- **Task input**:
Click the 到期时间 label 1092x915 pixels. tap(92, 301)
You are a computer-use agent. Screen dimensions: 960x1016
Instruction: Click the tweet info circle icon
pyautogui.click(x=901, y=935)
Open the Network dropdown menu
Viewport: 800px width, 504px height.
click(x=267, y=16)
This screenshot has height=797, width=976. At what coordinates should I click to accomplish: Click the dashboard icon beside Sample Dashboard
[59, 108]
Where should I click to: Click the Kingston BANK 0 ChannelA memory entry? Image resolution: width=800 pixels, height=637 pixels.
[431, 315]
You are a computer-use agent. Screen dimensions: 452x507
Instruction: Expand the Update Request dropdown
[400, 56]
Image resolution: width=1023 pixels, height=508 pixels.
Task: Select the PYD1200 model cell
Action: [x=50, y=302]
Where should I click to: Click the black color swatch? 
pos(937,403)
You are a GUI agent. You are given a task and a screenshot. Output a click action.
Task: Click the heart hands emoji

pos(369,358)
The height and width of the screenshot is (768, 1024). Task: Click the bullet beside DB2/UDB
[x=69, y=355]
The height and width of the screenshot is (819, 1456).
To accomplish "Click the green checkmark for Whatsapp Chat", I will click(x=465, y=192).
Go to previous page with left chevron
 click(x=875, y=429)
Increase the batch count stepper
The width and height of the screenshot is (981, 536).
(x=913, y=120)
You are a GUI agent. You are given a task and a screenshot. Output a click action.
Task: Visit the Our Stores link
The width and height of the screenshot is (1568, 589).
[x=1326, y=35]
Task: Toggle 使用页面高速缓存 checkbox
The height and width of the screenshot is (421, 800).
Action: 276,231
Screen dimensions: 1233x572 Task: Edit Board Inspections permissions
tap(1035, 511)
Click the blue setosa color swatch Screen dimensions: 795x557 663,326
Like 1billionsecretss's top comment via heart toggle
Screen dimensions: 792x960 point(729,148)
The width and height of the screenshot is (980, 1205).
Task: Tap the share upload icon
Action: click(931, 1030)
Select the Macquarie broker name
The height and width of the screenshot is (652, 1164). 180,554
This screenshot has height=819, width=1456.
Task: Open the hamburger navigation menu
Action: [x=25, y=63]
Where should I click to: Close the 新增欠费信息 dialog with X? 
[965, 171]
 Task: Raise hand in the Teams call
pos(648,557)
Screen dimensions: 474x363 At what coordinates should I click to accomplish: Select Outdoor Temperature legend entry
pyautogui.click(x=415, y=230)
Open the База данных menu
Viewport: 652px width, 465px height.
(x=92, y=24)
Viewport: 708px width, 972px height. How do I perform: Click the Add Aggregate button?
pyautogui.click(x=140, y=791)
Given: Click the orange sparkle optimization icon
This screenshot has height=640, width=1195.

- **Directions for this task**:
Each line from the one that contains "Viewport: 708px width, 972px" to the end of the data should be set down exactly, both ends included.

- **Answer to the problem**:
Viewport: 708px width, 972px height. How do I perform: Click the Add Aggregate button?
pyautogui.click(x=140, y=791)
Given: Click the orange sparkle optimization icon
This screenshot has height=640, width=1195.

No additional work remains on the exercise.